とはいえ冒頭に書いたようなこともあり、味はそこまで期待していなかった。しかし。なんかこのお菓子たちが、みょうに美味しかったのだ。感想は以下の通り。

A 汐もなか 口溶け良いもなか 中のあんこに塩味が効いていておいしい

B 最中ようかん アイシングが描く模様が美しい 充填されているようかんに塩がきいていておいしい かなり美味

C しお餅 ぎゅうひ 柔らかい ほのかな塩気で優しい味

D レモンもなか 口溶け良いもなかにレモン餡 酸味と香りが爽やか ちょっとぎゅうひ入りで芸が細かい

E レモンゼリー 姉に好評「けっこうレモンが強い、レモン味のドリンクみたい かなりいける これだけいっぱい入った袋菓子あったら欲しい」寒天ベースで、ネチッと感と歯切れの良さが両立してるゼリー

F レモンケーキ パサパサした乾いた食感、口の中の水分が容赦なく持って行かれる メインっぽい佇まいをしてるのにそれっぽくない味 懐かしさはある

G レモンパイ 地味さ際立つ、単なる透明な袋入り、でも油脂の少ないモシッとしたパイ生地、レモン餡にも塩が効いててうまい!なんだろう、うまい もっと食べたい

全体的にクオリティがかなり高く、おいしかった。しかも一見するといちばん華のない見た目の(トップ画像の中央にも描いてみているけれど、そこそこ頑張って描いてもなんだかわからない)レモンパイが意外や意外、おいしかったのだ。しかも、うまいばばさ菓子の特徴ともいえる、「何かわかりやすく突出しているわけではないけれど、おいしい」という言い表しづらい美味しさだ。
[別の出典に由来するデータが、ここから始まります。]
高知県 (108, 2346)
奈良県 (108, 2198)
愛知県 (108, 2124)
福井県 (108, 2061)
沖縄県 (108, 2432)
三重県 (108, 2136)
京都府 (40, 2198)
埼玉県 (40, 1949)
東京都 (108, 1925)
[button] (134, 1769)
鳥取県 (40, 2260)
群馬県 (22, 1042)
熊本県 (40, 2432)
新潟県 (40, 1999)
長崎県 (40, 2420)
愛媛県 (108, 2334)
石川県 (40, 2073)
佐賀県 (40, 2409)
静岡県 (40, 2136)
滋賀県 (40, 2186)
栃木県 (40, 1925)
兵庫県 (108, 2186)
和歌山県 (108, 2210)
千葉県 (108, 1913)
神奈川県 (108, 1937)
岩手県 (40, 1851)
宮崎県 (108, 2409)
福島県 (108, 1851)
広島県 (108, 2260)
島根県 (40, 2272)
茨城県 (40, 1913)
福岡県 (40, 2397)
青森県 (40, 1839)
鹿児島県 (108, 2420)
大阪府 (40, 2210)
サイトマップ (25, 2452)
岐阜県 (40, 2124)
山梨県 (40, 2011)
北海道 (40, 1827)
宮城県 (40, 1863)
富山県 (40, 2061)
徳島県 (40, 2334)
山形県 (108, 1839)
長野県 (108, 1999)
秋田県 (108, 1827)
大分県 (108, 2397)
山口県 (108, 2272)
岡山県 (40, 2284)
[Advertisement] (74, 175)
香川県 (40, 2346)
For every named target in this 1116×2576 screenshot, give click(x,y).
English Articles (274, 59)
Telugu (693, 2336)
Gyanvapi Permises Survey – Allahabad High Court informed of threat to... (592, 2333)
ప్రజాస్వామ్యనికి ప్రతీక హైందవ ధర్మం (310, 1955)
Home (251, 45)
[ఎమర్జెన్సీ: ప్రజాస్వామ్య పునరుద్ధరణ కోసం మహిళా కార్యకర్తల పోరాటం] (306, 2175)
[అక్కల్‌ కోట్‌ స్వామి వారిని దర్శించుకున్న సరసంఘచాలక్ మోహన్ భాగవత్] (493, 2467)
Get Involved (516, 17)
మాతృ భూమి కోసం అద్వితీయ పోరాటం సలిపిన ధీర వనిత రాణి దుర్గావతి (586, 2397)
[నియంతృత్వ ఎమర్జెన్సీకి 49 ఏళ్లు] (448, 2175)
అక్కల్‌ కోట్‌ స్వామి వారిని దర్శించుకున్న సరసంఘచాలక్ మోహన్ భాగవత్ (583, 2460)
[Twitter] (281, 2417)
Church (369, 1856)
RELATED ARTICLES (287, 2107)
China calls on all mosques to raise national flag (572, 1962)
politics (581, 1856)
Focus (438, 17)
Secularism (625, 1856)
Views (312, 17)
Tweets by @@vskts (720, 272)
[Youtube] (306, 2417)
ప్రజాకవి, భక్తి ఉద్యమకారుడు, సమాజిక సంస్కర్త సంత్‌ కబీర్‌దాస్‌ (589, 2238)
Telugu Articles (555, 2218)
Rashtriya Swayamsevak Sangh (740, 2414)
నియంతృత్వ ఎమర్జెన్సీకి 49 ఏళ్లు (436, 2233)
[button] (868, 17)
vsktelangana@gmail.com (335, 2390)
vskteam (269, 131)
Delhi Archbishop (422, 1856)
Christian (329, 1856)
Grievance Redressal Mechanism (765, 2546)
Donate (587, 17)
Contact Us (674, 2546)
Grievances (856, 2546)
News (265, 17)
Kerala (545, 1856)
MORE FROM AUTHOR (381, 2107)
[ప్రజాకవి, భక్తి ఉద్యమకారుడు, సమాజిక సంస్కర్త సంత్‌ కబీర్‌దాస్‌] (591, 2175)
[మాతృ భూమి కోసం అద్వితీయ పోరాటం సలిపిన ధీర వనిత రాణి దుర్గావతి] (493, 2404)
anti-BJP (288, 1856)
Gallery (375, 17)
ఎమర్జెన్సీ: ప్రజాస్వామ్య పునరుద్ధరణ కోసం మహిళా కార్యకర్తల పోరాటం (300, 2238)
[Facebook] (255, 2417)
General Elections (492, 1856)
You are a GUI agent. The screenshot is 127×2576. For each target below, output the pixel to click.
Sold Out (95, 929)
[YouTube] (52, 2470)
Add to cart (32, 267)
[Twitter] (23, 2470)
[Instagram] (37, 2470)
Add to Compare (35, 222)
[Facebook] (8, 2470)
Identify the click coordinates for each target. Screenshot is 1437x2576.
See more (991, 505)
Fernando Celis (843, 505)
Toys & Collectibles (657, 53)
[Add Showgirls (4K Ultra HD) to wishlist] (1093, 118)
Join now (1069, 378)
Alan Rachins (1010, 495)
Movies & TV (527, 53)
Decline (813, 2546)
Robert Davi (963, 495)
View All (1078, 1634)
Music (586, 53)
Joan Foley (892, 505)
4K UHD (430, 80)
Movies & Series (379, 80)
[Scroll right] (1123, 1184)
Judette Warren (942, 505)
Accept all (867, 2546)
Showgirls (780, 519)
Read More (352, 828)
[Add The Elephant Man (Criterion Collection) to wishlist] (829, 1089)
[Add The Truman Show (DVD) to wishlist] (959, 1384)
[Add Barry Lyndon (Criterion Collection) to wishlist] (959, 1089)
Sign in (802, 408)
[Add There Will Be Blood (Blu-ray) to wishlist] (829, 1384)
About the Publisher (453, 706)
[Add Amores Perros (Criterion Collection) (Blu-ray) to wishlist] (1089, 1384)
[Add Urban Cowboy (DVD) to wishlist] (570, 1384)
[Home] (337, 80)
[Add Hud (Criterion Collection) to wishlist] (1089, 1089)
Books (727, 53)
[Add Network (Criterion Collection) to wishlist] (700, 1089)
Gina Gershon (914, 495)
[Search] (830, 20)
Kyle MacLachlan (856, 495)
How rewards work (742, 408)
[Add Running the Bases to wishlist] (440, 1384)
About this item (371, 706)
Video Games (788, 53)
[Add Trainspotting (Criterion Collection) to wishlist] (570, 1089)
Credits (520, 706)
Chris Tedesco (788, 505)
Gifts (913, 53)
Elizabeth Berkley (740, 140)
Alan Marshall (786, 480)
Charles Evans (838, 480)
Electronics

このようにルックは地味なメンバーを含むお菓子たちを、流行りのフレーバー括りでまとめている「塩とレモンミックス」はすごくよくできているばばさ菓子だと思う。レモンケーキのパサパサ具合は、「抜け感」のようなものと解釈するといいのかもしれない。

作っているのは、あのイケてるゼリー菓子「清流ミックス」を作っている長野県飯田市の「株式会社 戸田屋」。(「清流ミックス」については下記noteにあります)


そこまでばばさ菓子が大好きというわけではない姉と少しずつ食べたけれど、どれも「…おいしい」「普通においしい…いや、好んで食べるレベル」という高評価だった。この「…」の部分、「何かわかりやすく突出しているわけではないけれど、おいしい」ばばさ菓子のよさが表されている気がする。

なお、父と母にもわけたけれど、物凄い早さでなくなっていたので、たぶんリアルおばあさん/おじいさん世代からしてもおいしかったんだろうと思っている。